Luego empiezo a analizar a los otros pasajeros. Miro rostros, miro manos, miro posturas. Bolsillos, medias, barbas y anteojos. Imagino sus nombres, sus destinos, sus preocupaciones.


Juego a adivinar sus paradas. Hay perfiles exactos, hay gente que se corresponde con su parada inevitablemente.




Una vez que sé quien viaja conmigo –que me integro al grupo viajante-, apoyo la vista en la calle que va quedando atrás, activo una especie de modo piloto y pienso.

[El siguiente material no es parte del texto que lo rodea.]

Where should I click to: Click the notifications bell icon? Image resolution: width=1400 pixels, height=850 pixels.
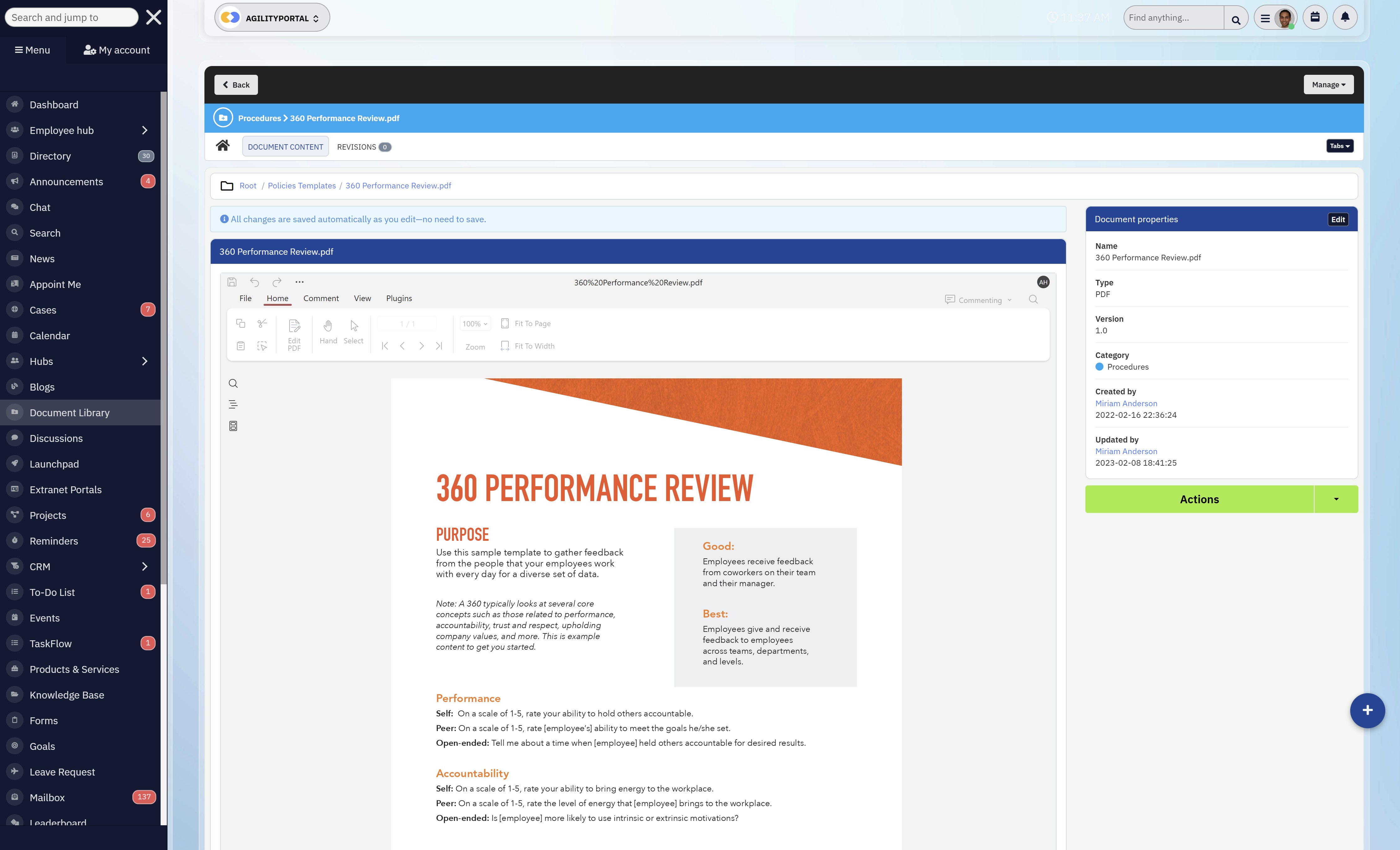(1344, 17)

Pienso sin abrazar mucho lo que pienso. Es más bien un pensar desaprendido. Un pensar liberal como esos amantes que casi no se tocan o que después de un encuentro no se ven nunca más.


De vez en cuando, un cartel de neón o una gigantografía en una medianera fijan alguna palabra en mi flujo correntoso de pensamientos. Esto hace las veces de un ancla. Entonces, me alento, desmenuzo y empiezo a dialogar con una voz que está dentro mio pero no es mía, y no siempre es la misma.




Las cuadras previas a mi parada son tremendamente dolorosas. Me doy cuenta que estoy llegando porque todo se torna familiar: los locales de ropa, los kioscos, los porteros fumando en las puertas de los edificios, los vendedores ambulantes y esas personas que siempre están. No hay duda que es acá, pienso. Y el colectivo pareciera acelerar la velocidad y mi mirada como un par de brazos intenta sostenerse de las esquinas para aletargar la llegada.


Duele mucho abandonar esa ventana, tener que ceder ese asiento que calenté por tanto tiempo, ser consciente que nunca más compartiré un viaje con esas personas.




Me paro, caminó lento hacia la puerta –siempre es mejor si otro es el que toca el botón-, miró de reojo a mis efímeros compañeros de viaje. Casi imperceptibles, siento sus miradas y la ínfima pena que les da mi partida. La puerta se pliega, me sostengo de las manijas y salto como lanzándome al vacío. Quizás, haya algo de verdad en esa sensación: afuera todo es vacío en movimiento. La vorágine me genera esa adrenalina vertiginosa y, al mismo tiempo, la sed de viajar nuevamente en colectivo.